Beginning with the stock market, our observations and those that we read regularly in the media suggest that smaller investors are more active now then they have been since the credit crisis. Some estimates suggest that smaller investors have been pouring money into the stock market at a rate that is 10 times faster than at any point in recent history. That, when combined with what appears to be excessive valuation and expanded multiples in the market as a whole, presents a red flag for equity prices.
In addition, Europe is struggling, central banks are making moves to save already weak economic conditions from deteriorating further, and France, as an example, is teetering on rejecting the demands of the European Union by expanding their debt instead of managing it prudently.
Domestically, our economy has been living off of infuse capital, injected by the Federal Reserve to prevent deflation and prevent economic recession.
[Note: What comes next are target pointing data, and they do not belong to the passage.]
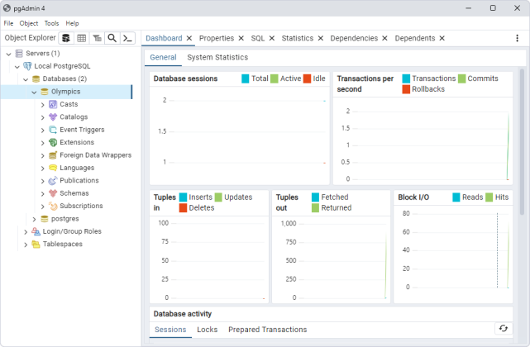Switch to System Statistics tab
This screenshot has width=530, height=347.
[217, 57]
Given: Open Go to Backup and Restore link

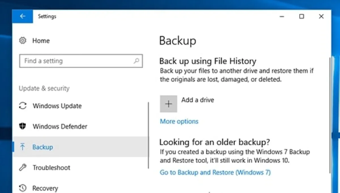Looking at the screenshot, I should (x=215, y=172).
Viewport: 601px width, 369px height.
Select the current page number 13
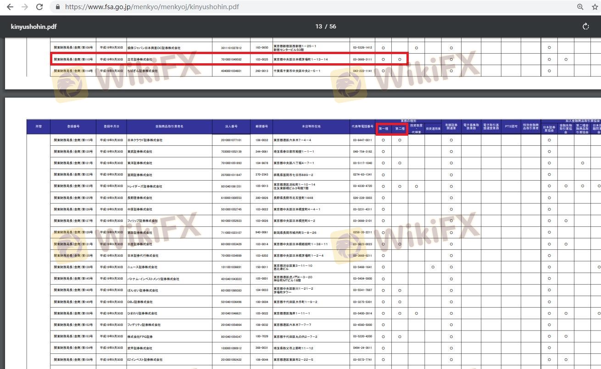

They have done an excellent job in preventing these from coming, but according to our macro economic analysis our economy is in the third major down period in U.S. history, and unless they continue to stimulate forever we will eventually revert back to our natural economic conditions.
The tapering program that the Federal reserve is currently engaged in has already changed net real stimulus, when the operations of the U.S. treasury department are included, from what was positive to net negative real stimulus, so domestically economic troubles are also something that institutional investors recognize as a real possibility.
I have always said that bond market investors are much smarter than stock market investors, and if smaller investors are indeed pouring money into the market faster now than they have at any point since the credit crisis I see no reason to change my point of view. The bond market is much larger than the stock market, smart money investors have been pouring money into long-term U.S. treasury bonds even as the stock market presses all time highs, and my warning to everyone who is interested in shorting U.S. treasury bonds is that if the stock market falls from these lofty valuation levels even more money will flow naturally into the bond market and the bond market will almost surely continue to increase.
Persons interested in shorting the long-term U.S. Treasury bond should be careful.